Sunulan Metin:

++++++++++

Ruhun Ölümsüzlüğü ve İdealar İlişkisi
Platoncu felsefenin, idealar öğretisi ile ruhun ölümsüzlüğü öğretisine dayandığı, Platon’un varlık, bilgi, ahlak ve toplum anlayışının büyük ölçüde bu iki öğretiden türediği belirtilmişti. Bu öğretilerden ilki yukarıda kısaca ele alındı.
Platon’un eserlerinde bu iki öğreti eş zamanlı olarak ortaya çıkmış ve gelişmiştir. Çünkü Platon, ideaları duyulur şeylerden bütünüyle ayırdığında insanın bu aşkın varlıklarla nasıl temas kuracağını da açıklamak zorundaydı. İdealar kuramının, ruhun ölümsüzlüğü öğretisiyle birlikte gelişmiş olmasının başlıca sebeplerinden biri budur. Platon, benzer benzerle bilinebilir ilkesi gereği, ruhu mümkün olduğunca idealara benzer bir yapı olarak ele almıştır. Ruhu hiçbir zaman bir idea olarak görmemiştir ama onun idealar alanına ait olduğunu ve var olanlar arasında idealara en çok benzeyen şey olduğunu bilhassa vurgulamıştır (Phaidon, 78c-80b). Nitekim idealara ve ruha atfettiği nitelikler hemen hemen aynıdır; ikisi de değişmezdir, yalındır, ölümsüzdür, tanrısaldır (Cornford, 1957: 250). Ruhun mümkün olduğunca idealara benziyor olması, onları kendisine bilgi nesnesi hâline getirebilmesini sağlar.

++++++++++

Sağlanan Bilgiler:
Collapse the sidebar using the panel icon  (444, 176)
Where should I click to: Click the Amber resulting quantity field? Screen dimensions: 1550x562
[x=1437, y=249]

++++++++++

Görev Gereksinimleri:
1 - Ruhun ölümsüzlüğü ve idealar üzerine yazıya göre Platon bu iki öğretiyi neden birlikte geliştirdi? Bir iki cümleyle açıklayın.
2 - Ruhun ölümsüzlüğü ve idealar üzerine yazıdaki "Platon’un eserlerinde bu" sözlerinden "hâline getirebilmesini sağlar." sözlerine kadar olan her şeyi hiç değiştirmeden alıntılayın.
3 - Ruhun ölümsüzlüğü ve idealar üzerine yazıyı bittiği yerden devam ettirin.

Verilen Yanıtlar:
1 - Platon idealar ile duyulur şeyleri birbirinden tamamen ayırınca, insanın bu aşkın varlıklarla nasıl temas kuracağını da açıklamak zorunda kaldı. Bu yüzden idealar kuramı, ruhun ölümsüzlüğü öğretisiyle birlikte gelişti.

2 -
Platon’un eserlerinde bu iki öğreti eş zamanlı olarak ortaya çıkmış ve gelişmiştir. Çünkü Platon, ideaları duyulur şeylerden bütünüyle ayırdığında insanın bu aşkın varlıklarla nasıl temas kuracağını da açıklamak zorundaydı. İdealar kuramının, ruhun ölümsüzlüğü öğretisiyle birlikte gelişmiş olmasının başlıca sebeplerinden biri budur. Platon, benzer benzerle bilinebilir ilkesi gereği, ruhu mümkün olduğunca idealara benzer bir yapı olarak ele almıştır. Ruhu hiçbir zaman bir idea olarak görmemiştir ama onun idealar alanına ait olduğunu ve var olanlar arasında idealara en çok benzeyen şey olduğunu bilhassa vurgulamıştır (Phaidon, 78c-80b). Nitekim idealara ve ruha atfettiği nitelikler hemen hemen aynıdır; ikisi de değişmezdir, yalındır, ölümsüzdür, tanrısaldır (Cornford, 1957: 250). Ruhun mümkün olduğunca idealara benziyor olması, onları kendisine bilgi nesnesi hâline getirebilmesini sağlar.

3 -
Sonsuz olduğu için yapıca formlara benzer ama beden içinde bulunması, böylece zamanda ve mekânda var olması nedeniyle maddidir (Rist, 1989: 146). Bu ara konumu sayesinde idealar alemiyle insanın kültür, toplum ve siyaset düzeni arasındaki bağlantıyı sağlar (Bıçak, 2004: 140). Platoncu düzende ruha çok büyük bir işlev yüklenmiştir. O, evrendeki tanrısal idealar düzenini, yeryüzüne taşıyacaktır ve bu işlevi, kendisinde bulunan bilme yetisiyle başaracaktır (Devlet, 518c). Çünkü düzenin bir bütün olarak kavranabilmesi, ruhun iyiyi görüp kavramasıyla mümkündür (Devlet, 505b). İyi ideasının ve genel anlamda ideaların bilgisini elde eden bir ruh, bunu site düzeni için bir temel hâline getirip kendisini, toplumu, devleti ve yurttaşlarını ideal düzene kavuşturabilir (Devlet, 540a-b; Voegelin, 1957: 112).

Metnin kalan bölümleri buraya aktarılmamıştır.